First lady Melania Trump spoke today at the State Department. Well, technically all she said was, "Sanctuary!"


According to a new poll, President Vladimir Putin's approval rating among Russians is above 80 percent. Of course, that's largely because he conducted the poll in person.


The House of Representatives yesterday passed a bill that would reduce Internet privacy protections. Wait, there are Internet privacy protections? Yesterday, I thought about a sweater and an ad for it popped up on Facebook.


Arby's is facing multiple lawsuits currently after a data breach exposed the credit card information of over 350,000 customers. The data breach could reveal potentially embarrassing information, like the fact that they ate at Arby's.


Vice-President Mike Pence today cast a tie-breaking vote to eliminate a rule that blocked states from defunding Planned Parenthood. Because Mike Pence only approves of one type of birth control: his personality.
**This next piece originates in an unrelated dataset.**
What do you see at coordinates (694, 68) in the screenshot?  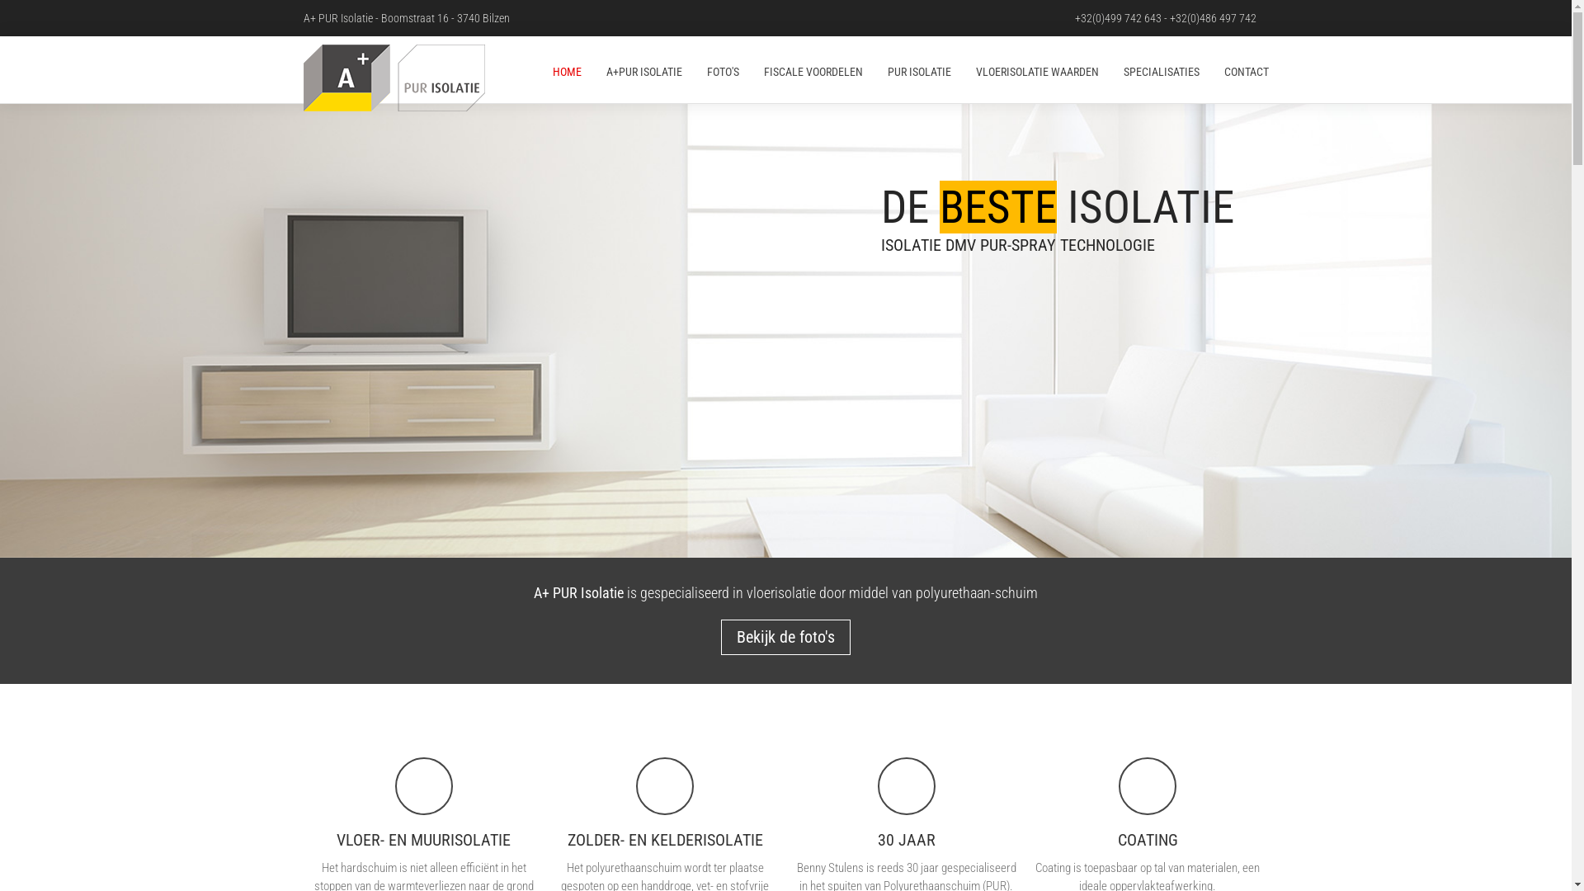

As of this afternoon, over 300,000 people have signed a petition calling for first lady Melania Trump to either pay for her own security costs at Trump Tower in New York or move into the White House. Said Melania: "And who do I make the check out to?"


Hawaii's TSA recently seized a so-called "stun cane" from a passenger that is capable of delivering a one-million-volt shock. To get an idea of what a one-million-volt shock feels like, just remember what it was like to wake up on Nov. 9.


North Carolina yesterday reached an agreement to repeal its controversial anti-LGBTQ bathroom law. And New York City is apparently keeping its policy of "everyone can just pee wherever they want."